-- start Extracted text --

= Serge Hutin =

Serge Hutin (1927 - 1 November 1997) was a French author of books on esoterica and the occult. He was born in France.

==Writer==
Hutin was a writer of many books on the occult and esoteric, he wrote about Freemasonry, secret societies, Rosicrucianism, alchemy and astrology and many other occult topics. Hutin wrote about the Kabbalah and claimed that Isaac Newton was a Christian Kabbalist.

Hutin is most well known in UFO circles for his ancient astronaut book called Alien Races and Fantastic Civilizations (1975) in which he claimed ancient civilizations across the earth were colonial outposts built by extraterrestrials. The book was similar to books by other authors of the time such as Jacques Bergier and Jean Sendy. Hutin also wrote about Atlantis and gave a lot of credit to Plato for writing about it.

-- end Extracted text --
-- start Listed entries --

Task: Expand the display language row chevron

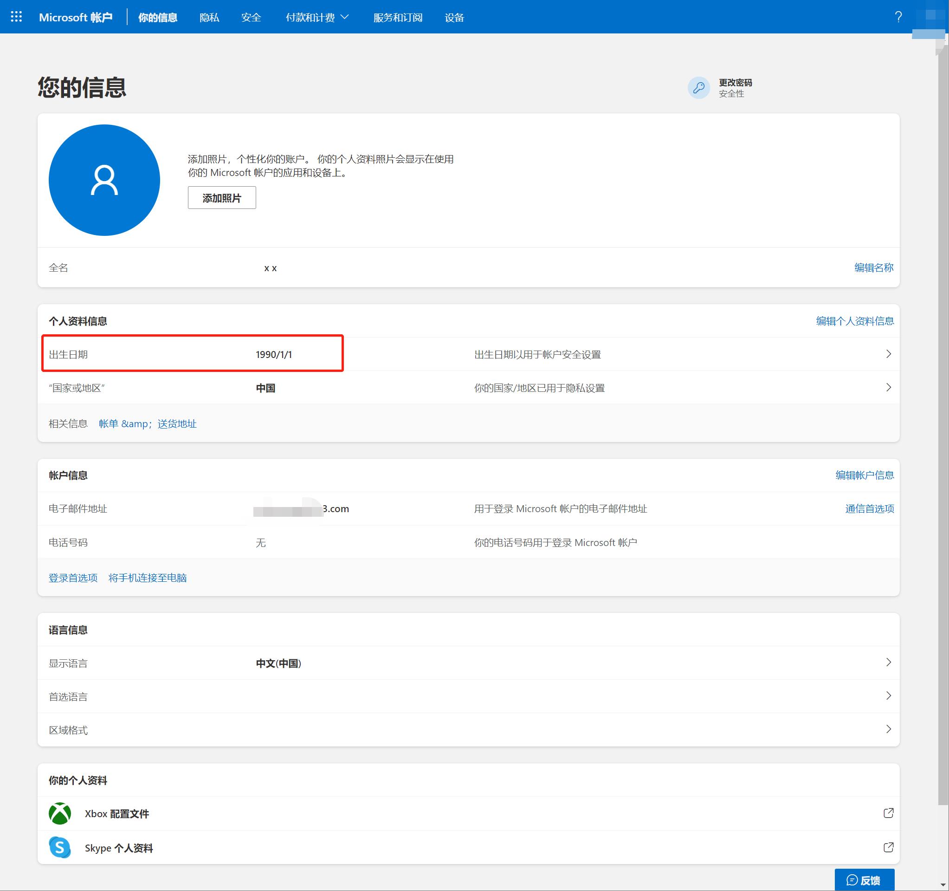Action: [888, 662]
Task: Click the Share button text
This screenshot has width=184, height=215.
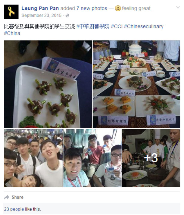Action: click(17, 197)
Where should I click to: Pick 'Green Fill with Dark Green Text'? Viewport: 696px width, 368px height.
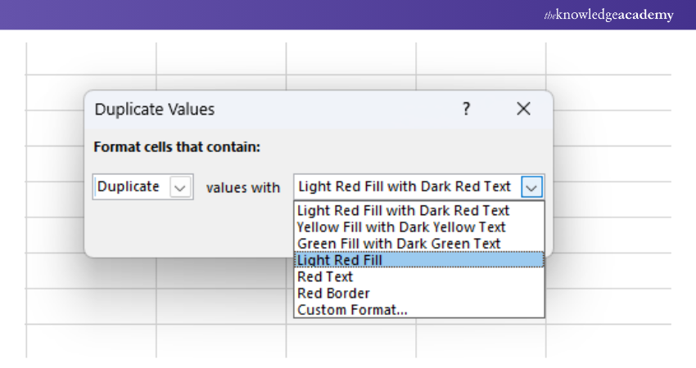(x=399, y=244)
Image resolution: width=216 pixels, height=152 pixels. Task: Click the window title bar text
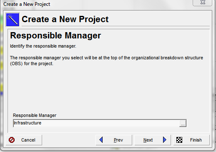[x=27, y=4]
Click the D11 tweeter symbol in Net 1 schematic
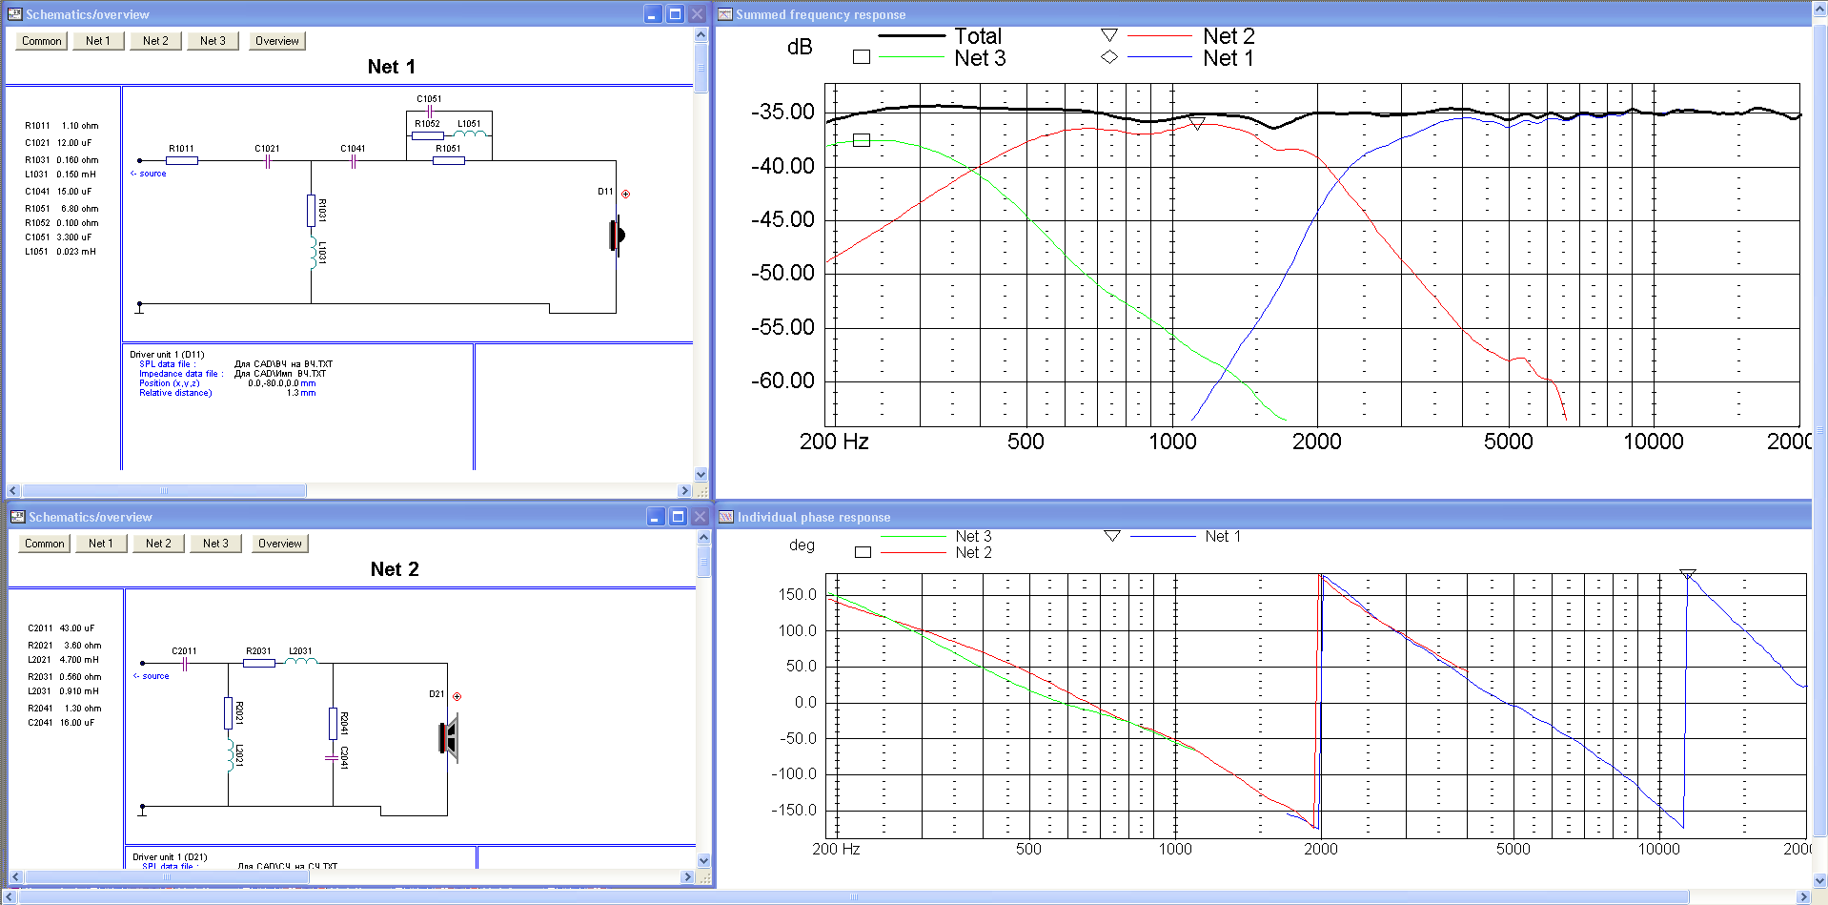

-- end Listed entries --
-- start Listed entries --

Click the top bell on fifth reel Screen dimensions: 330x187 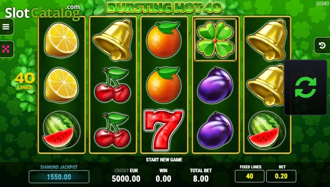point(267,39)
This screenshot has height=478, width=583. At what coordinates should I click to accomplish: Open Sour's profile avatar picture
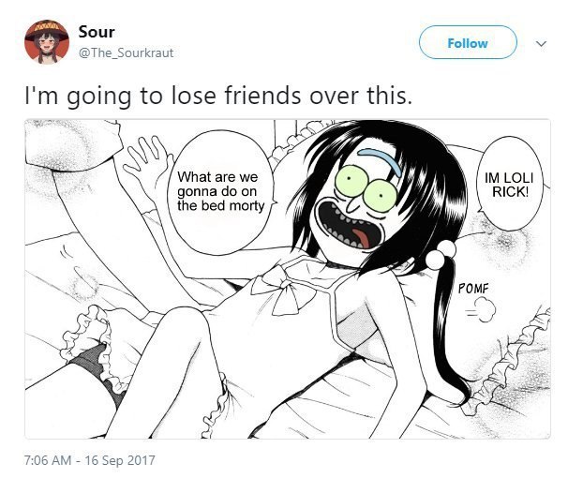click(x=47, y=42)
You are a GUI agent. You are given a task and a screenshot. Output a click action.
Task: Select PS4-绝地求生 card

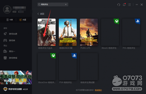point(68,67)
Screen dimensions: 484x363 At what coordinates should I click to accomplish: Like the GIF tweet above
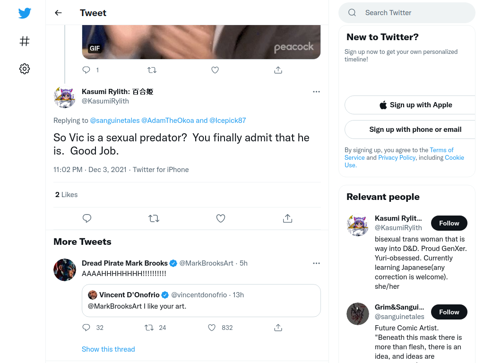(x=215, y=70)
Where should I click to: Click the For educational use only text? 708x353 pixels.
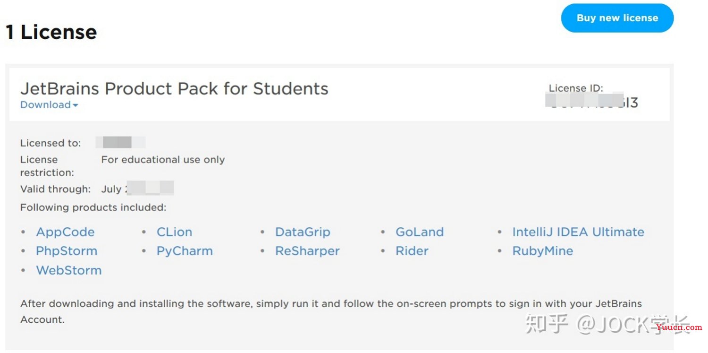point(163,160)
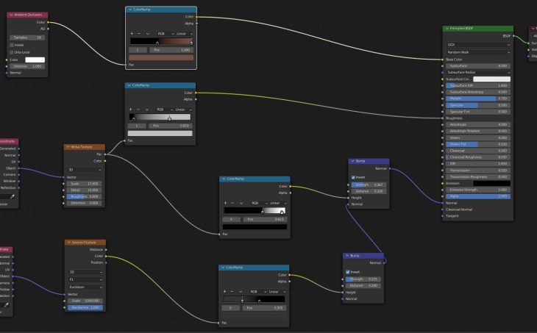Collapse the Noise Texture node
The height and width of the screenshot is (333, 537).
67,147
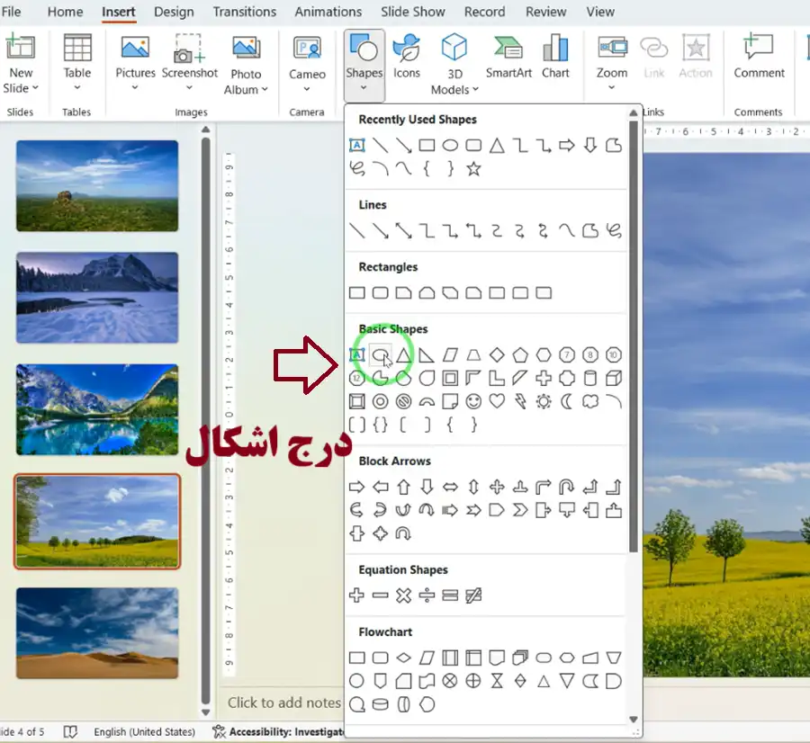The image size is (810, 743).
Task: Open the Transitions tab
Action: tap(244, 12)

-- end Listed entries --
-- start Listed entries --

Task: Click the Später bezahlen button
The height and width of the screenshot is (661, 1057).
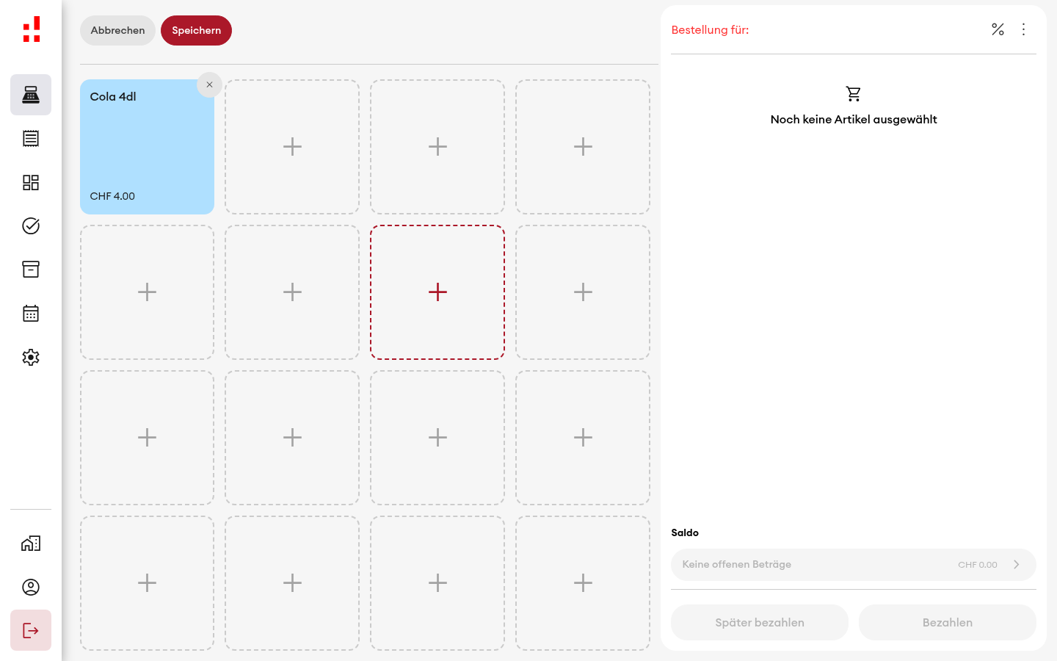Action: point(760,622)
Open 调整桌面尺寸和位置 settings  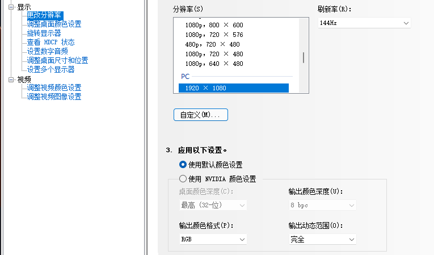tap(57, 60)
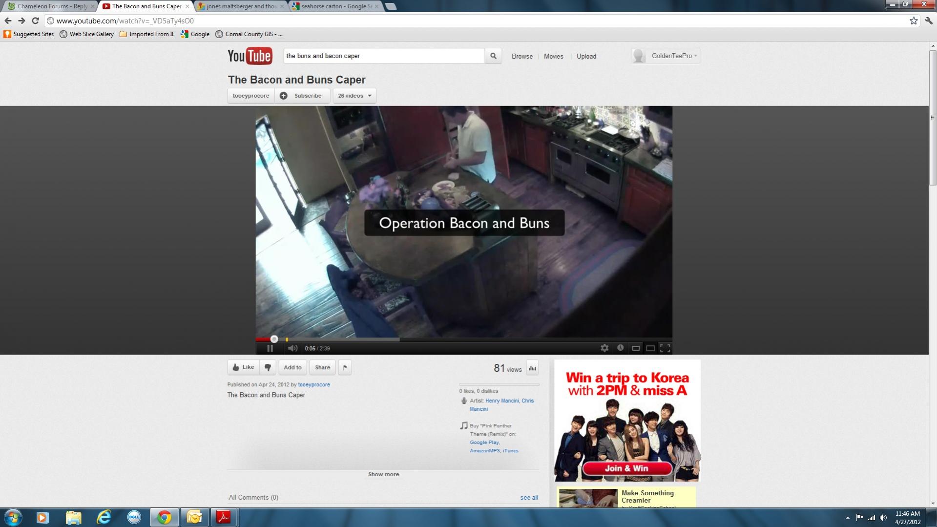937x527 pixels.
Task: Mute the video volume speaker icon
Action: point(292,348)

-- end Listed entries --

Answer these questions from the text on Serge Hutin:
(a) On what date did Hutin die?
(b) Who did Hutin claim was a Christian Kabbalist?
(c) Which two authors wrote books similar to Alien Races and Fantastic Civilizations?

(a) 1 November 1997
(b) Isaac Newton
(c) Jacques Bergier and Jean Sendy